FLOYDADA — Floyd County Commissioners on Monday authorized an upgrade to the county’s voting machines to comply with a new state law.
The county’s nine existing Hart InterCivic Verity Touch voting machines will be retrofitted with new hardware and software that will convert the machines to a hybrid, paper-based “auditable voting system” as required by a Texas law passed in May.
Voters will still cast their votes using the machine’s touch screen; after the ballot is cast, the machine records the votes electronically and prints a paper copy of the ballot that is scanned and retained at the polling place to create a paper trail in case an election audit is required.

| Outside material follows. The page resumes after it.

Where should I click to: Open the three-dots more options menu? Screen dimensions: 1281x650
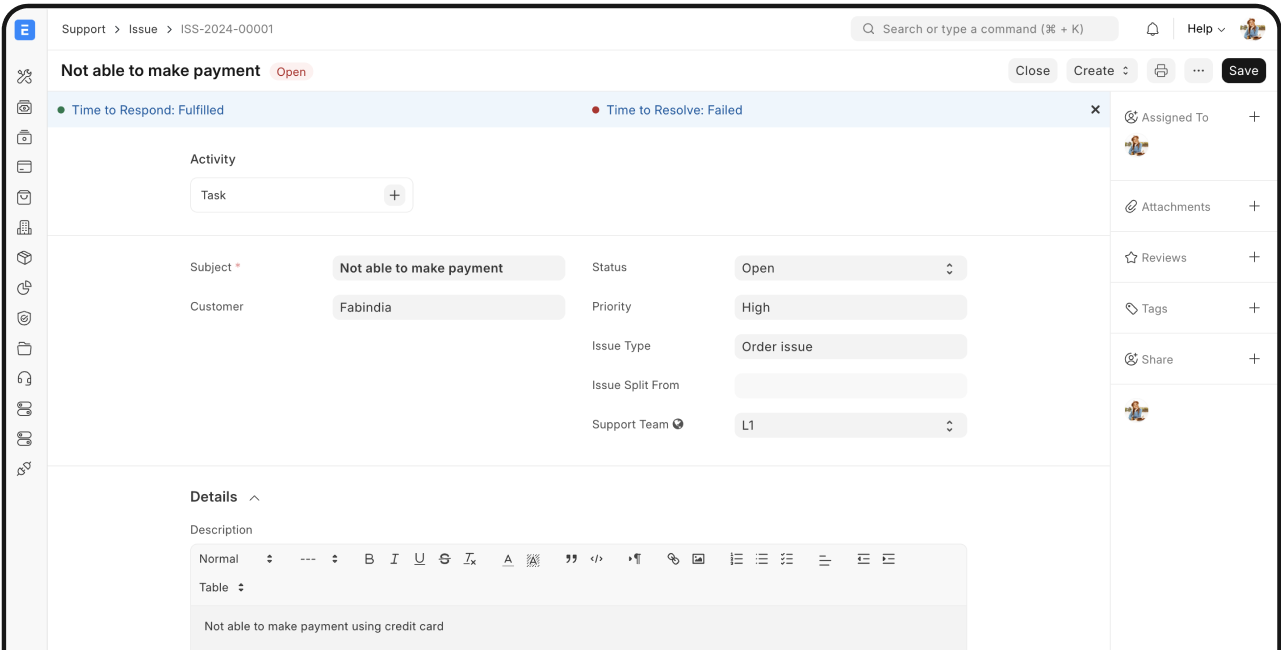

County Judge Marty Lucke noted that the new paper ballots would likely slow the voting process down.
The recently-passed law, SB 598, requires all voting machines in the state to print paper ballots by 2026. The Commissioners Court opted to complete the upgrades now because the Secretary of State’s Office will reimburse much of the county’s expense if the conversion is completed in time for the November general election. The amount of the reimbursement drops significantly if compliance is met after Nov. 8.
The county will pay Hart InterCivic $127,785 up front for the conversion but is eligible to receive a reimbursement of $124,054 from the state. This leaves the county with $3,731 to pay out of pocket.
The court voted 4-0 to purchase the upgrades. The changes will not be in effect for the March primaries.